=== EXTRACTED ENTRIES ===

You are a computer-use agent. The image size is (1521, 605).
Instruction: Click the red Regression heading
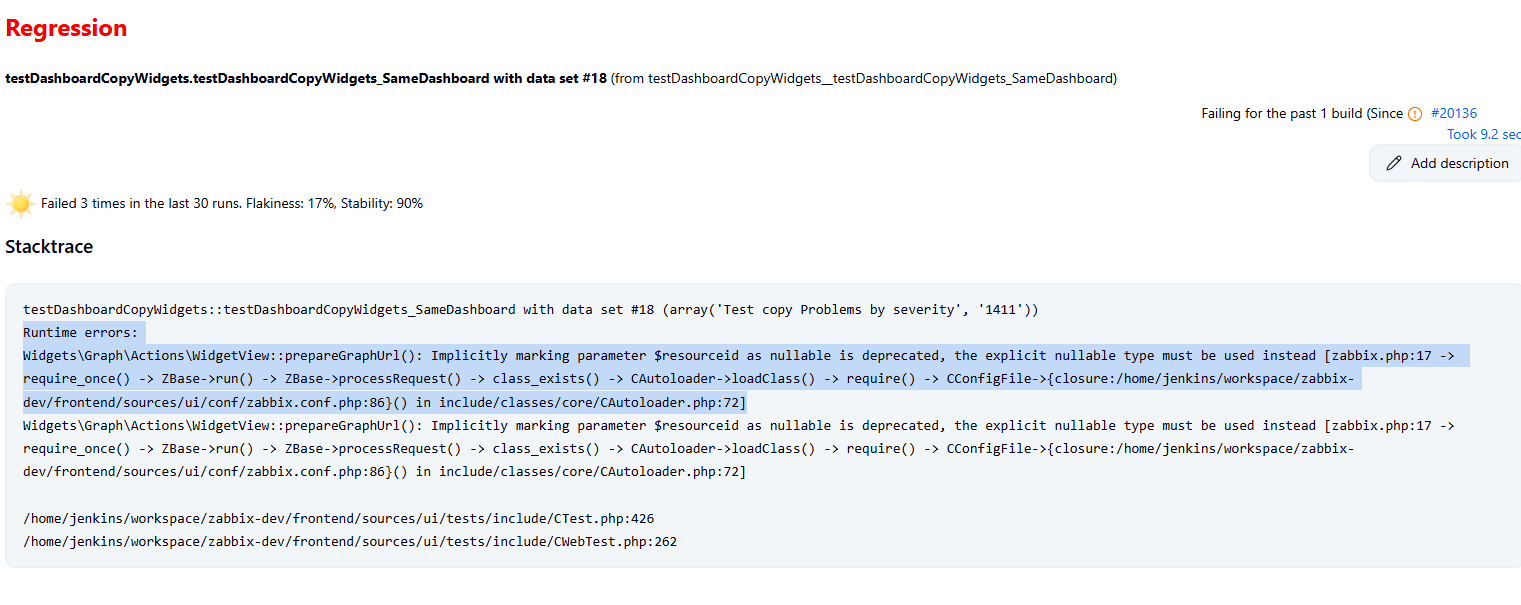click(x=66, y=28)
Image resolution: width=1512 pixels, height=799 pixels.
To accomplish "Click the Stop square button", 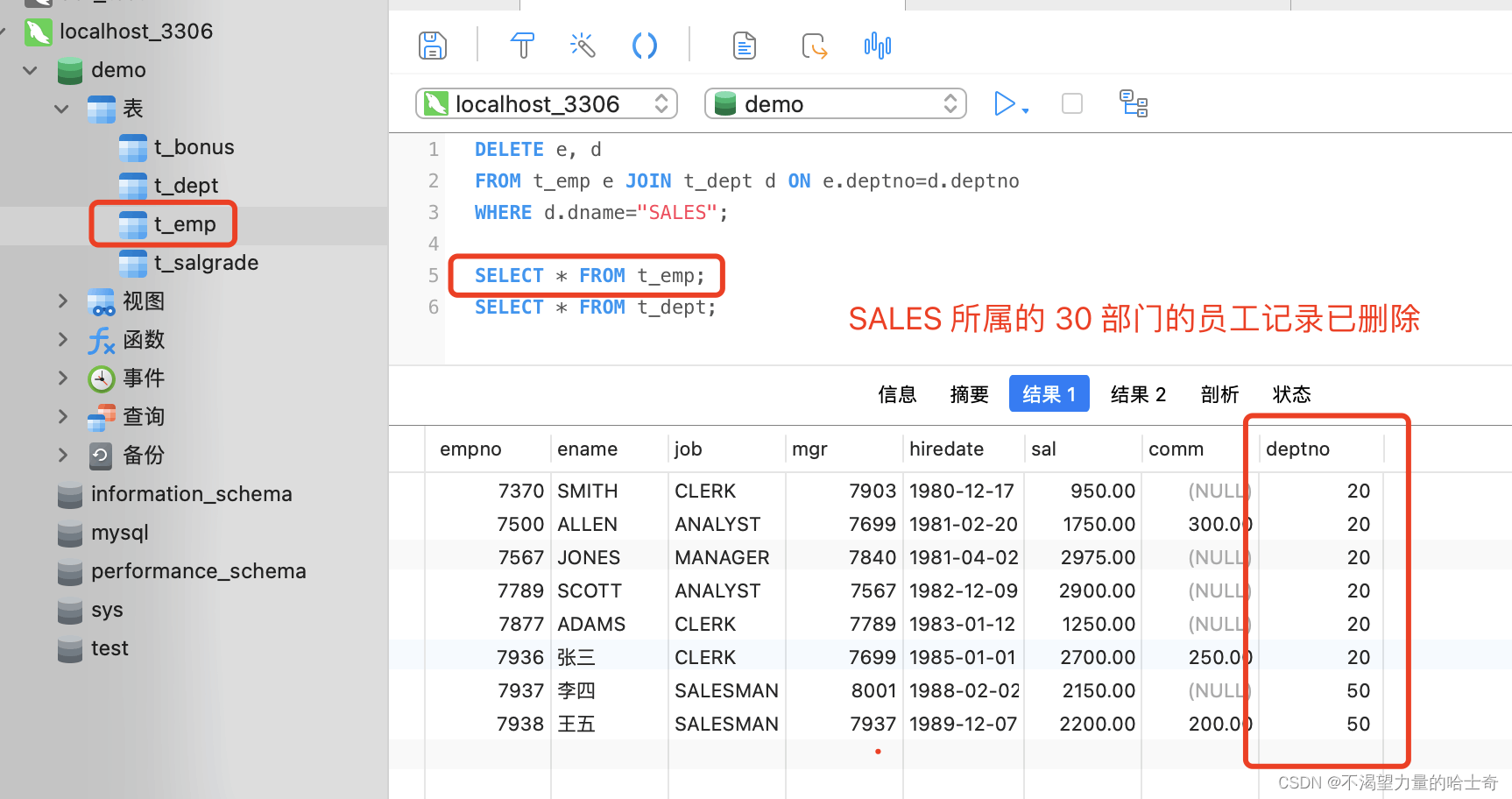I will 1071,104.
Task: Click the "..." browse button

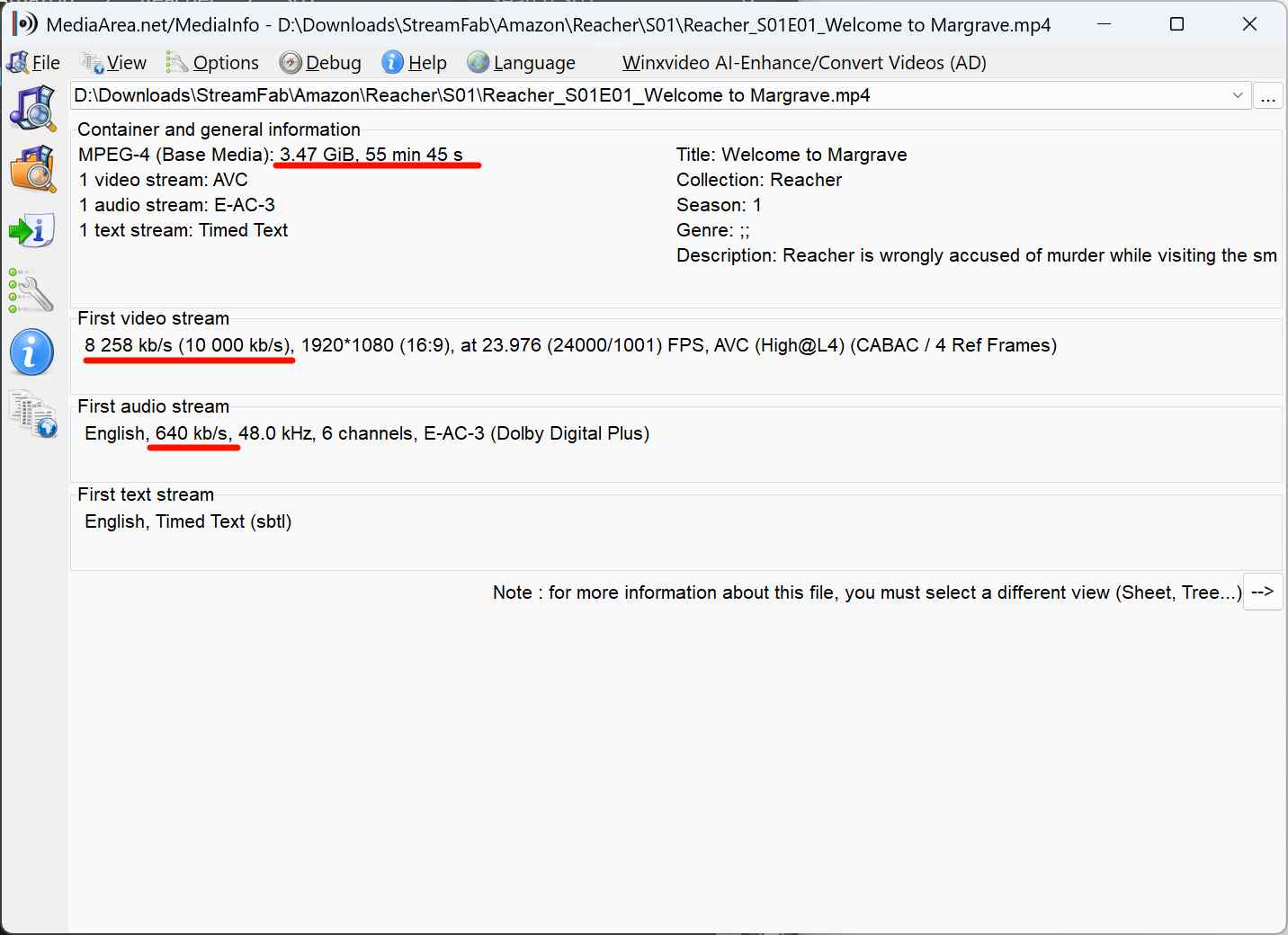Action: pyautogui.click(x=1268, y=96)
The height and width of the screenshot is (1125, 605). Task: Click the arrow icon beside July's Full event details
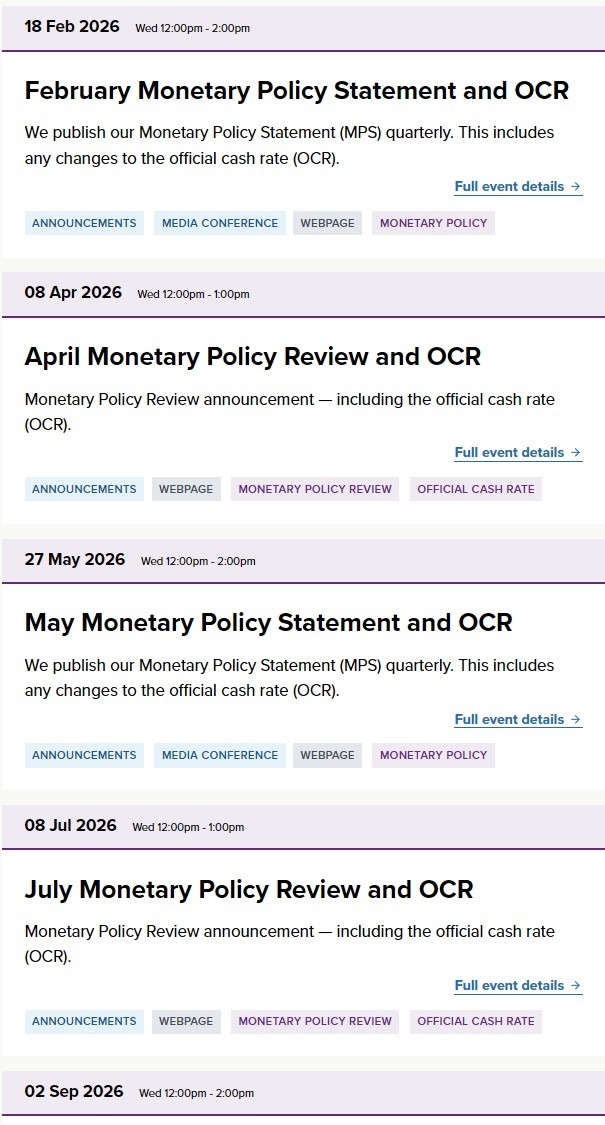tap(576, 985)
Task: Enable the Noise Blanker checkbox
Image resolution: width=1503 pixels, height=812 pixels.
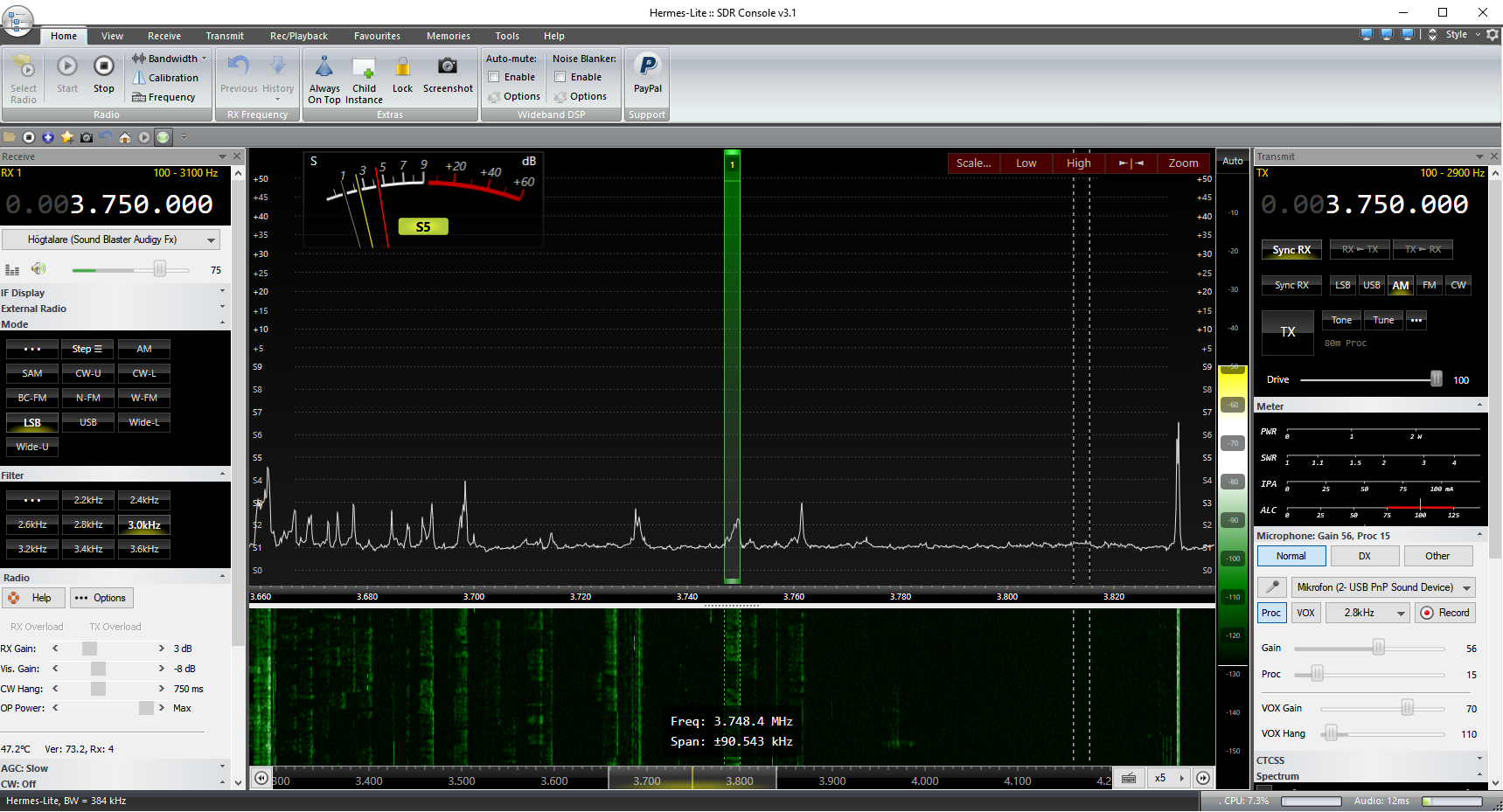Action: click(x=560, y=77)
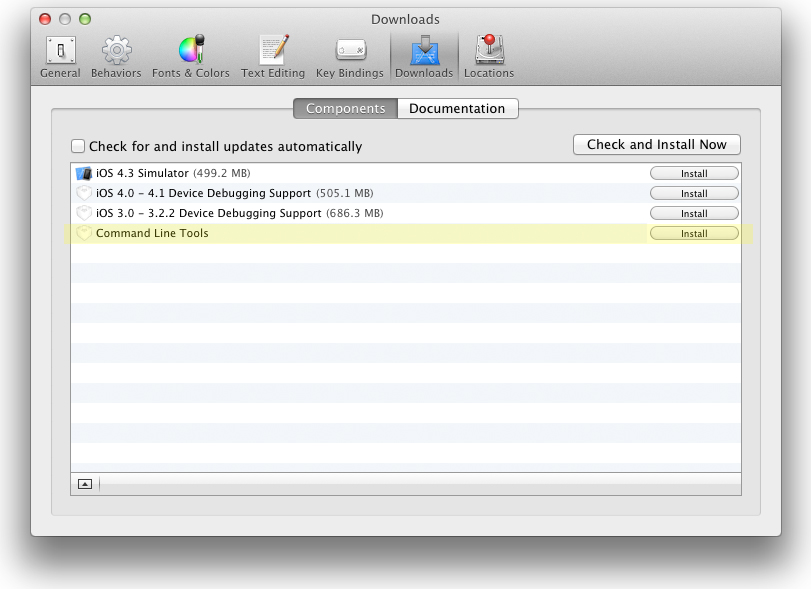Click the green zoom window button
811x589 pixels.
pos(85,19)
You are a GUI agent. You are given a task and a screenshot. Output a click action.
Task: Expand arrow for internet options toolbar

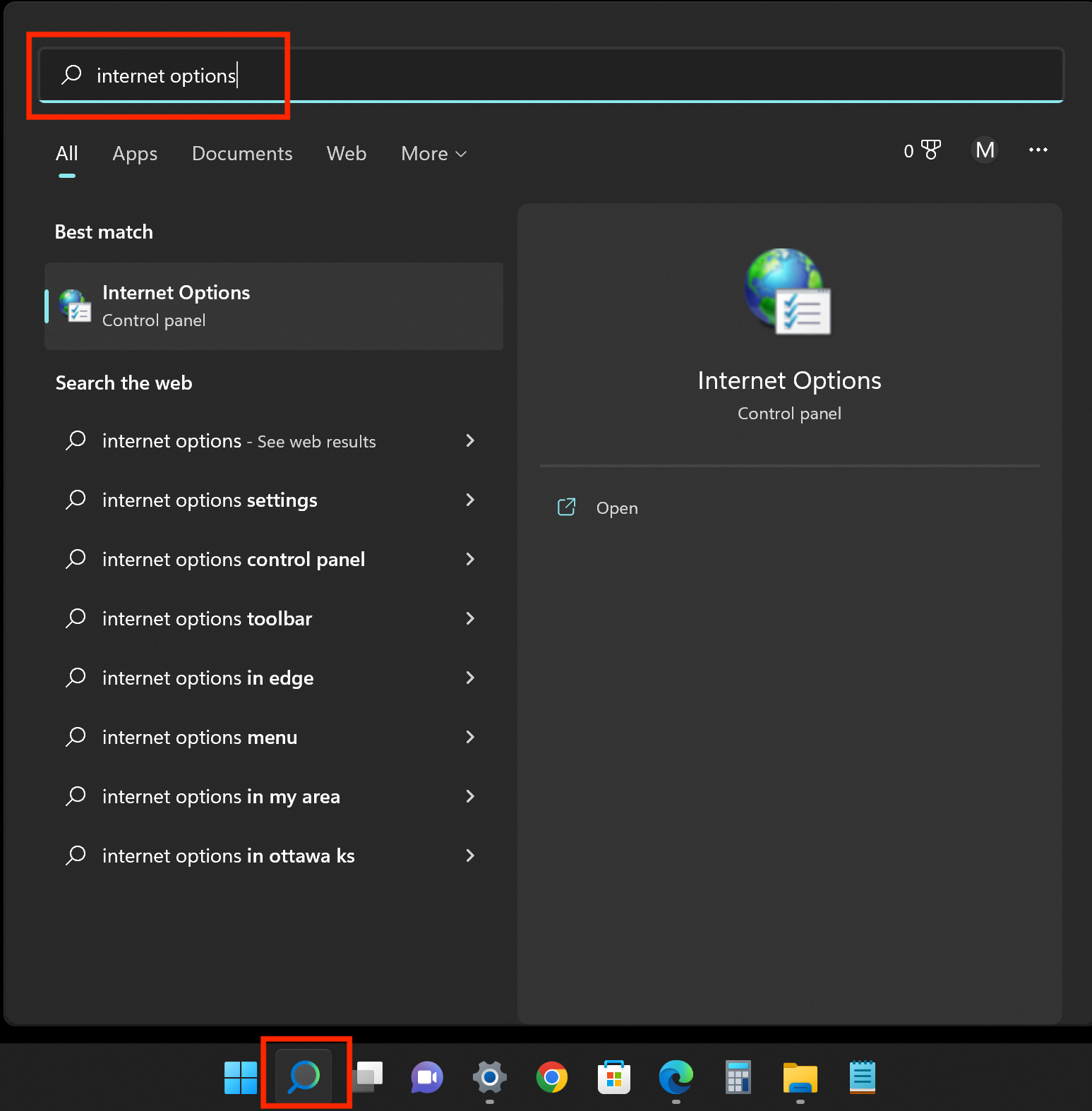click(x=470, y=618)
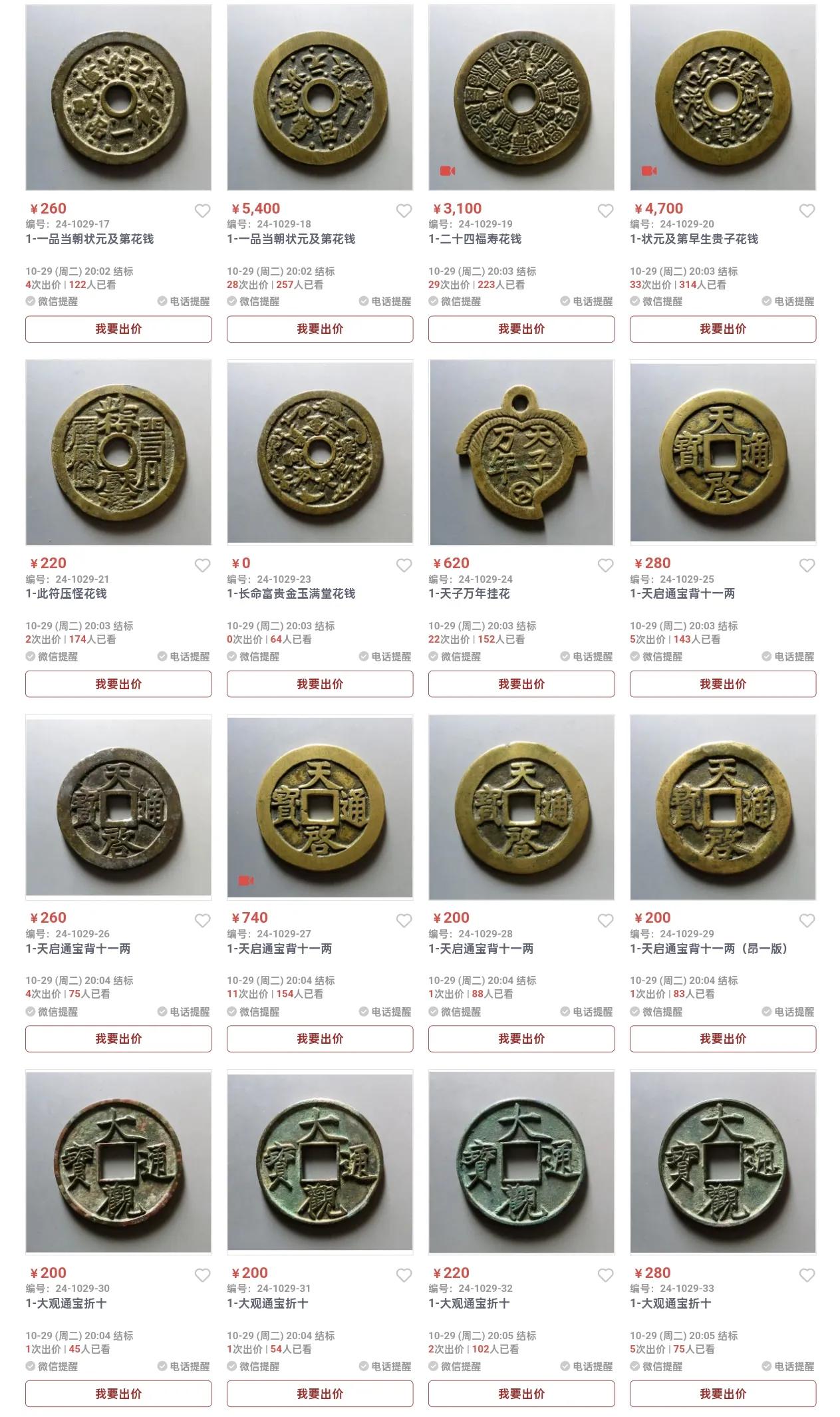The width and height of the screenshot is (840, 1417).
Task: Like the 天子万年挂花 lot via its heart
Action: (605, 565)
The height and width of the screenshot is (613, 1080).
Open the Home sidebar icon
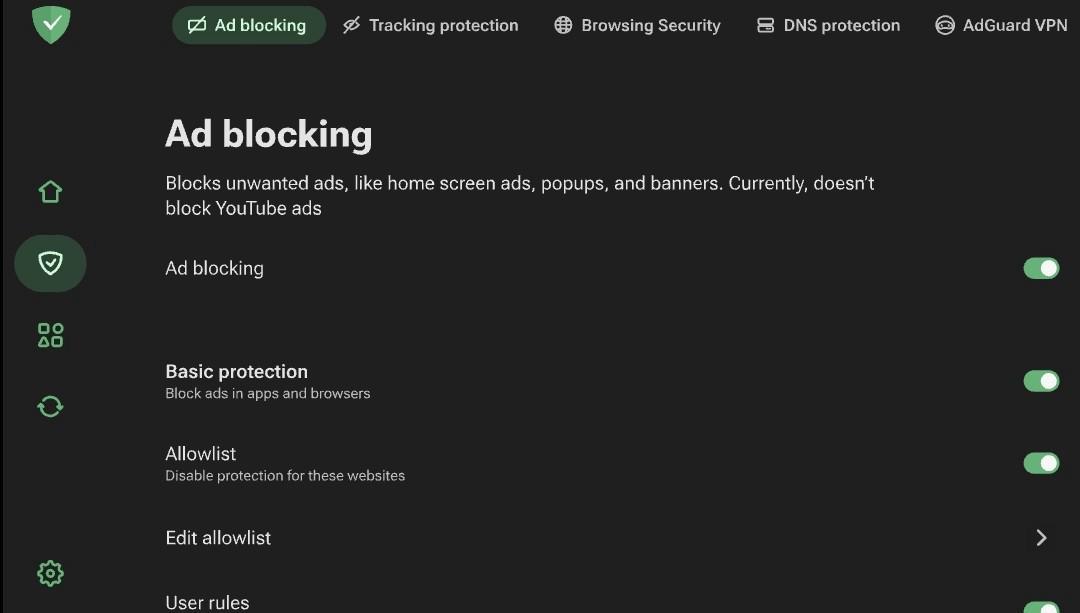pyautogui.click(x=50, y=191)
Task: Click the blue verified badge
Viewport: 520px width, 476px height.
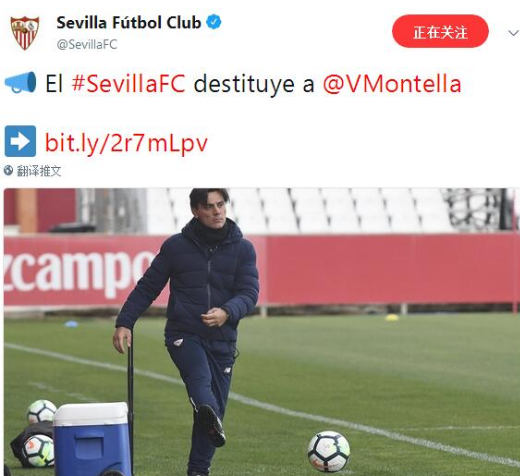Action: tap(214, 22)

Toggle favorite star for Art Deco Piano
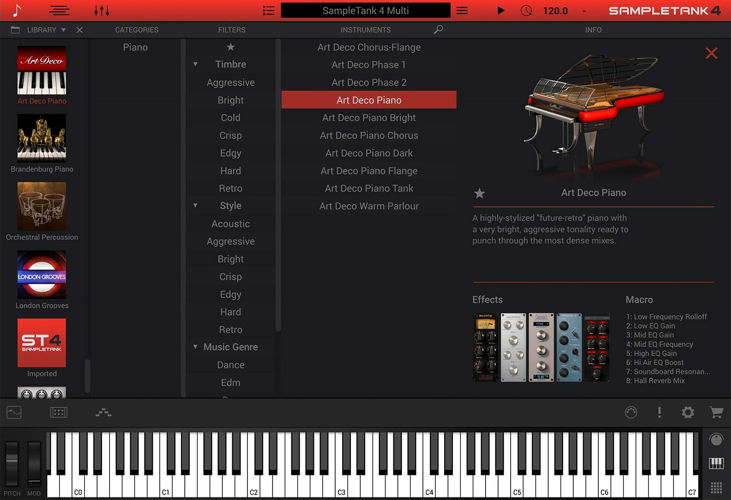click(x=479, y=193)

===

▶ [TASK]:
Give again, word for word, the lines from the one containing "Open the Home sidebar icon" through the last line of the entries, with pictures omitted and nothing added.

▶ [RESULT OF THIS TASK]:
Open the Home sidebar icon
pyautogui.click(x=50, y=191)
Task: Click the blue verified badge
Viewport: 520px width, 476px height.
Action: tap(214, 22)

Toggle favorite star for Art Deco Piano
click(x=479, y=193)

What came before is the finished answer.